Alors que les apports alimentaires en vitamine D sont loin de couvrir les besoins nutritionnels, il n’existe pas en France d’enrichissement alimentaire des produits laitiers, comme c’est le cas dans les pays d’Amérique du Nord. Quant à l’exposition au soleil, les hivers interminables en Europe ne s’y prêtent guère. Il faudrait en effet découvrir 50 % de la surface corporelle pendant 12 minutes par jour, par temps dégagé, pour avoir l’équivalent d’un apport oral de 3 000 UI. « De toute façon, ce n’est pas une solution très raisonnable en raison des dangers pour la peau », poursuit le Dr Clavel-Chapelon.

Cohorte E3N.

Pour obtenir ces résultats, les chercheurs ont réalisé une étude cas témoins nichés, à partir de la cohorte française E3N. Ce suivi de population bien connu concerne près de 99 000 femmes de l’Éducation Nationale nées entre 1925 et 1950, c’est-à-dire qui étaient âgées de 40 à 65 ans lors du recrutement en 1990. « Il existait des discordances entre les six études déjà publiées sur le sujet dans la littérature, explique la chercheuse. Dans notre travail, nous avons évalué entre autres l’influence du statut ménopausique, de l’alimentation et des taux de calcium. » Parmi une sous-cohorte sélectionnée de 17 540 femmes, 636 cas de cancers du sein ont été identifiés puis comparés à 1 272 contrôles. L’appariement s’est fait sur l’âge, le statut ménopausique au moment du prélèvement sanguin, l’âge de la ménopause, le centre et la date. Grâce à ces ajustements, il est peu probable que la saison et la localisation géographique, qui influencent la synthèse de 25(OH)D3, aient pu modifier les résultats.

— Contenu des données —
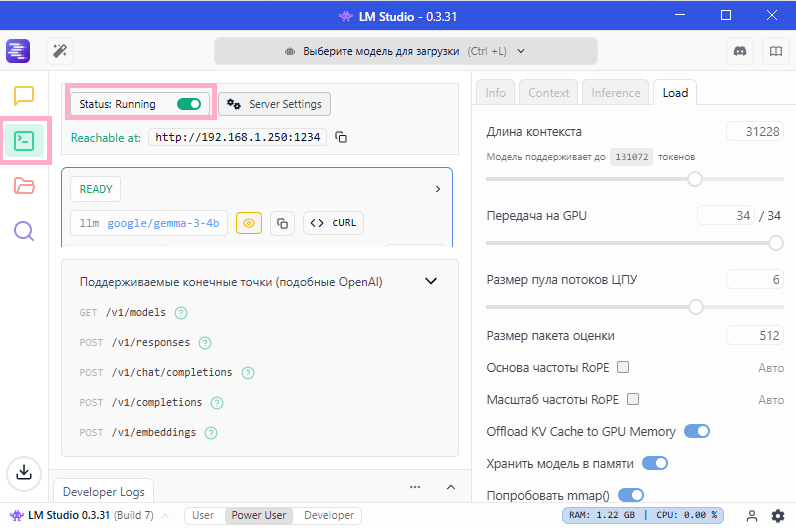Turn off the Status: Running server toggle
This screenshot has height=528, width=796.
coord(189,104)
...
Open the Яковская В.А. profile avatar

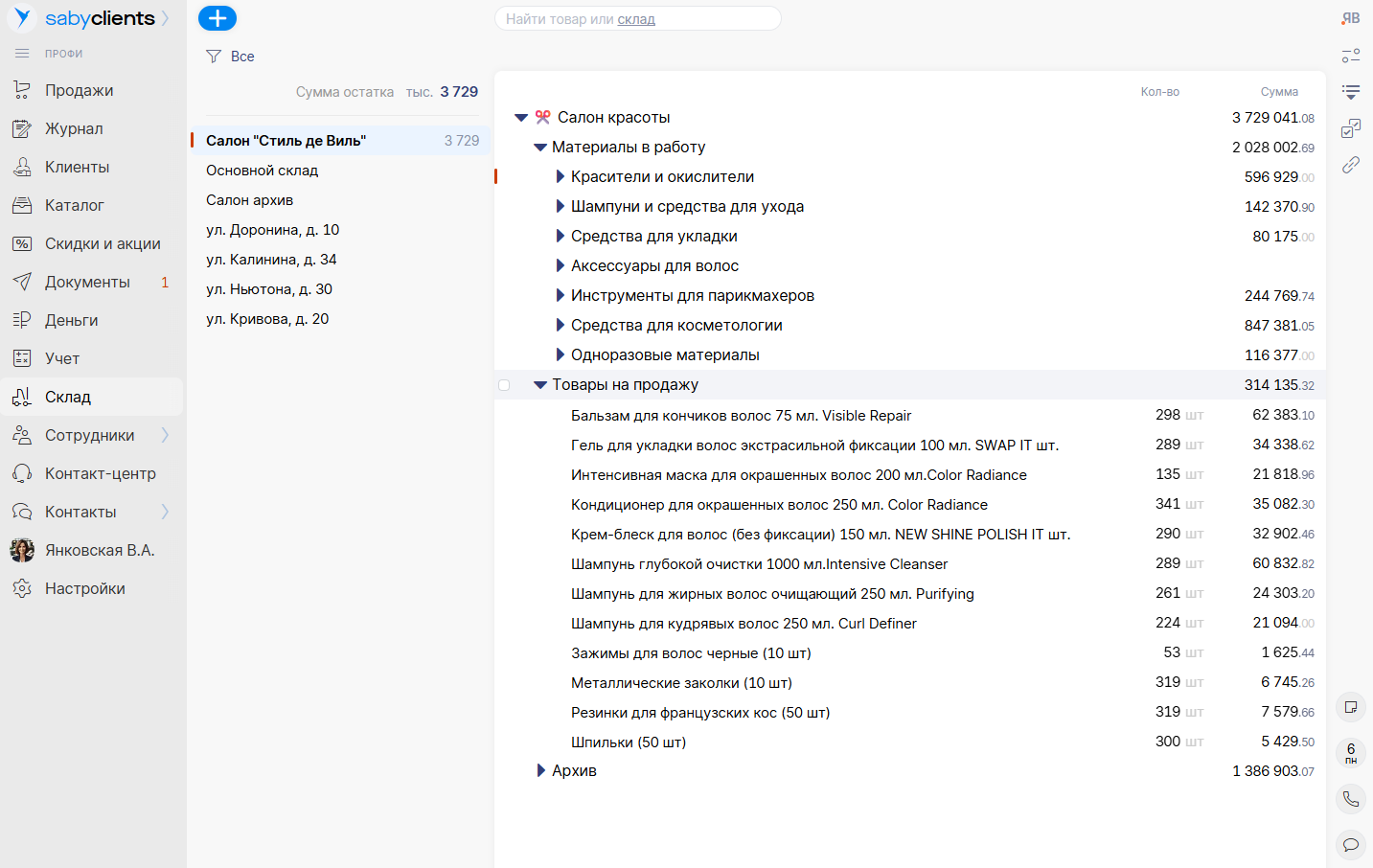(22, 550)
==
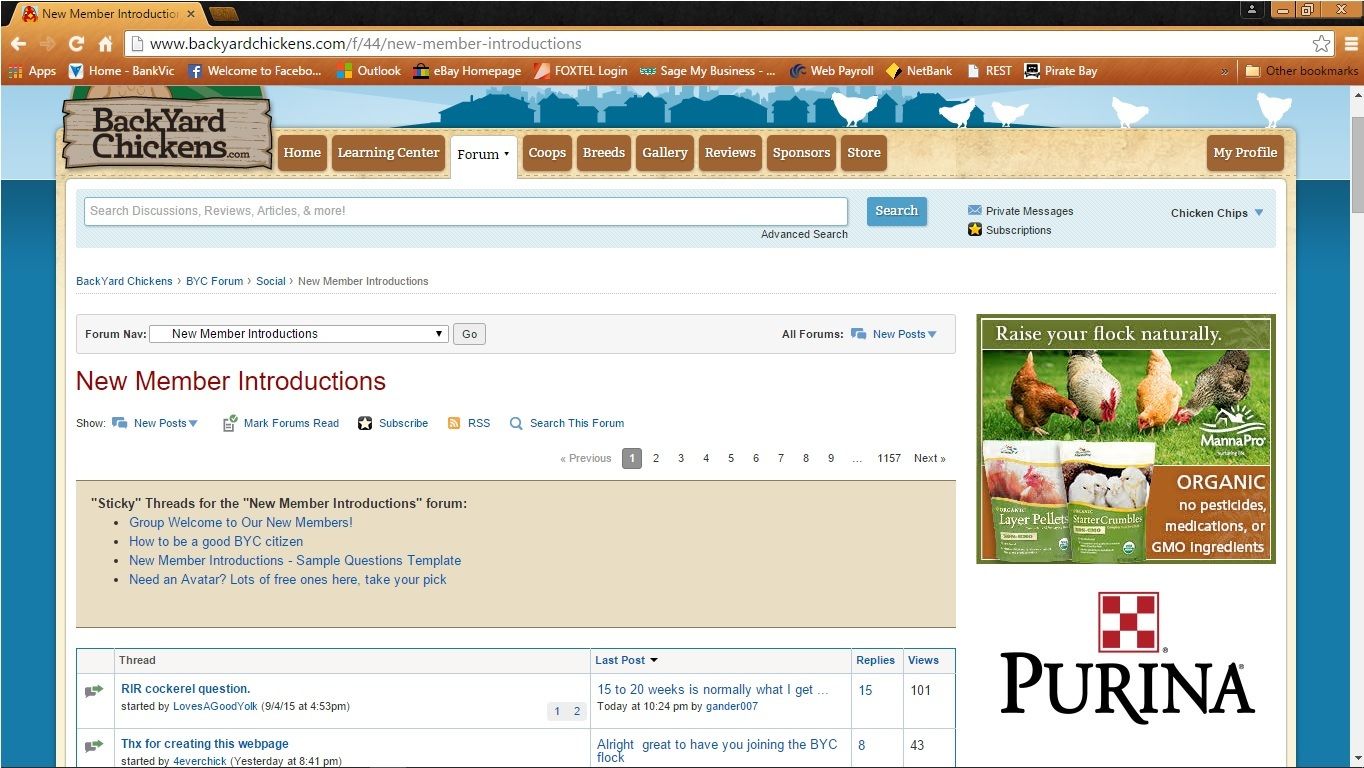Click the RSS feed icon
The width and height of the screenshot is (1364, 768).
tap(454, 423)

— Travail demandé —
A - D'après le texte fourni, combien de cas de cancers du sein ont été identifiés dans la sous-cohorte sélectionnée ?
B - Indiquez si chaque affirmation concorde avec le texte fourni, en répondant oui ou non et en citant les mots décisifs du texte.
(i) La France enrichit ses produits laitiers en vitamine D.
(ii) Les femmes suivies dans la cohorte E3N sont nées entre 1925 et 1950.
(iii) Le recrutement de la cohorte a eu lieu en 1995.
C - Relevez tous les critères d'appariement des cas et des contrôles que mentionne le texte fourni.

— Liste des réponses —
A - 636 cas.

B -
(i) Non : « il n’existe pas en France d’enrichissement alimentaire des produits laitiers »
(ii) Oui : « nées entre 1925 et 1950 »
(iii) Non : « lors du recrutement en 1990 »

C -
- l’âge
- le statut ménopausique au moment du prélèvement sanguin
- l’âge de la ménopause
- le centre
- la date